En la ciudad capital, entretanto, y en algunas otras partes del país, multitud de personas se organizaban para dar apoyo a Castillo Armas y su inminente acción armada. La mayoría eran jóvenes, algunos apenas adolescentes, que repartían hojas impresas, recogían fondos, hacían pintadas con el número 32 (en referencia al artículo de la constitución que prohibía las ideologías ‘extranjeras’, como el comunismo o el nazismo), y llegaron a organizar –sobre todo al final de la lucha- algunos actos de sabotaje contra líneas férreas y otros objetivos tácticos. Los hermanos Héctor (Yeto) y Domingo (Mingo) Goicolea, de activa participación en el ambiente estudiantil, eran dirigentes importantes en esta lucha que, debido a la represión en aumento, adquirió desde 1954 contornos clandestinos. Los jóvenes funcionaban en pequeños grupos, muy parecidos a las células características de los comunistas, se comunicaban con una sola persona fuera de su círculo y adoptaban todas las normas del sigilo propio de la clandestinidad.

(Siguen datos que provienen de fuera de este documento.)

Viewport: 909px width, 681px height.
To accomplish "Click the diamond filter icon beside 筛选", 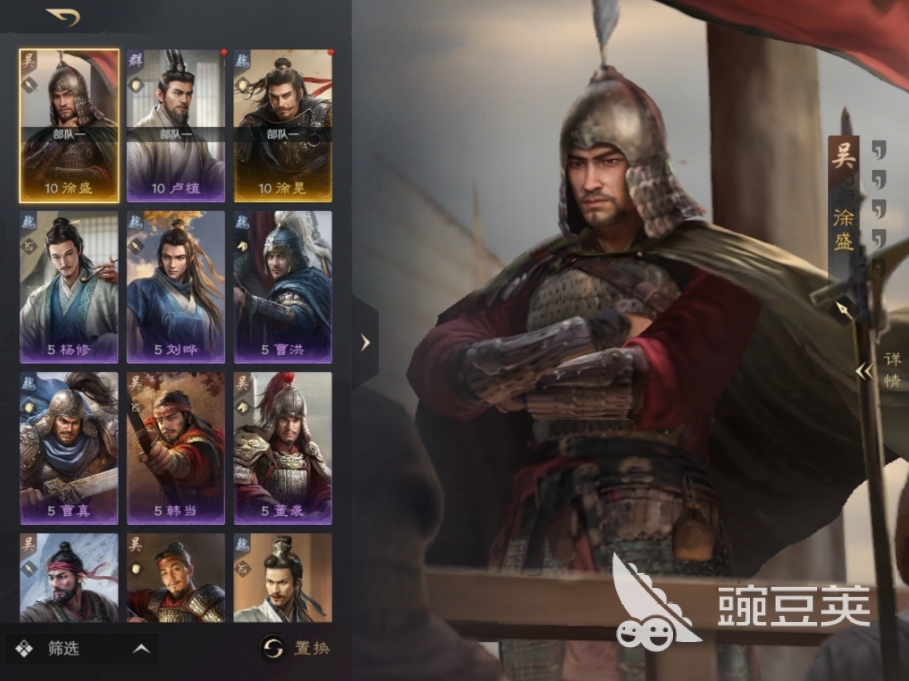I will pos(24,649).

Porque, en todo caso, la represión así lo imponía. El gobierno de Arbenz conocía perfectamente de la conspiración que se tramaba en su contra, de las actividades de Castillo Armas en Honduras –que poco a poco iba aumentando el número de los comprometidos con la acción armada- y del apoyo que, desde ese país, Nicaragua y los Estados Unidos, recibía o podía recibir el militar exiliado. El 30 de enero de 1954 el presidente Arbenz “denunció que existía un movimiento contrarrevolucionario destinado a derrocarlo mediante una intervención extranjera” y al día siguiente el congreso aprobó el Decreto 1036, que declaraba a Miguel Ydígoras Fuentes y Carlos Castillo Armas “traidores a la patria”.

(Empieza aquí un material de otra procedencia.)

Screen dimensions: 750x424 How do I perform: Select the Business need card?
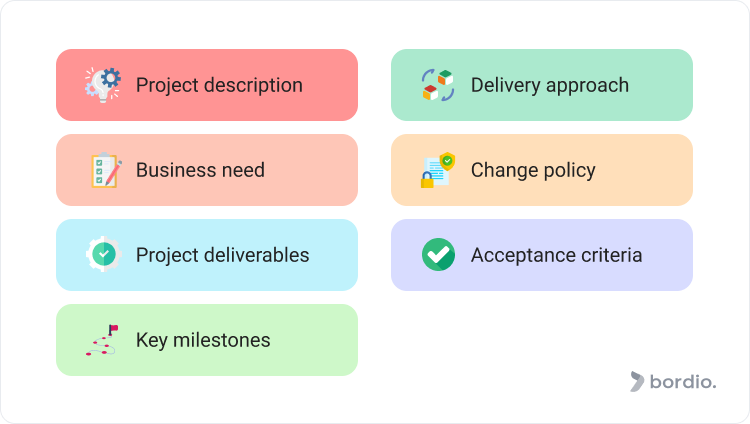click(x=207, y=170)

Pero, más allá del plano simplemente declarativo, el gobierno procomunista decidió, por una parte, acelerar su acción represiva, en tanto que a la vez se disponía a aumentar su capacidad de respuesta política y militar. Las detenciones y los cateos a casas de dirigentes opositores, ya frecuentes después de Salamá, aumentaron desde comienzos del nuevo año y se hicieron más intensas a medida que las noticias sobre el posible ataque de Castillo Armas iban dando contornos más concretos a su posible invasión.
Mientras así se trataba de poner freno a los avances anticomunistas, se procedía también a fortalecer las filas de los partidarios del gobierno. La situación económica, en 1954, ya no era realmente buena: si bien la reforma agraria no había producido la catástrofe alimentaria que muchos opositores había predicho, había sin embargo “escasez de azúcar y de carne” y un aumento constante de precios que reducía la capacidad adquisitiva de los salarios. El turismo se había reducido a la mínima expresión y existía una fuga de capitales que tendía a desvalorizar el quetzal, la moneda nacional que tenía paridad con el dólar. “En la medida en que se iba apreciando la distancia entre las promesas del gobierno de espectaculares ganancias económicas y la realidad que se vivía, el entusiasmo de las masas se iba desvaneciendo”. Esto no quiere decir que hubiese un profundo descontento entre los trabajadores y campesinos, o que el gobierno corriese el riesgo de enfrentar protestas o acciones en su contra, pero sí que decrecía el número de sus partidarios entre los sectores medios urbanos y que, de las ‘masas populares’, sólo se podía contar con la parte más organizada y politizada, con la ‘vanguardia’, para emplear los términos que usualmente utilizaban los marxistas.